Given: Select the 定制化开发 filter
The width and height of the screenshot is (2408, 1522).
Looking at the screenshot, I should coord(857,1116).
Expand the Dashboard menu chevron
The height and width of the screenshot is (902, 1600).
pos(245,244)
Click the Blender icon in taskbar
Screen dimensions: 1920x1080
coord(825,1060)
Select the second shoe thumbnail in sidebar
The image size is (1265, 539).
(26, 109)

▶ [Task prompt] Return every line from the start of the entries through the line containing "coord(825,1060)", without changing a character.

▶ [Solution for this problem]
Given: Select the 定制化开发 filter
The width and height of the screenshot is (2408, 1522).
Looking at the screenshot, I should coord(857,1116).
Expand the Dashboard menu chevron
The height and width of the screenshot is (902, 1600).
pos(245,244)
Click the Blender icon in taskbar
Screen dimensions: 1920x1080
coord(825,1060)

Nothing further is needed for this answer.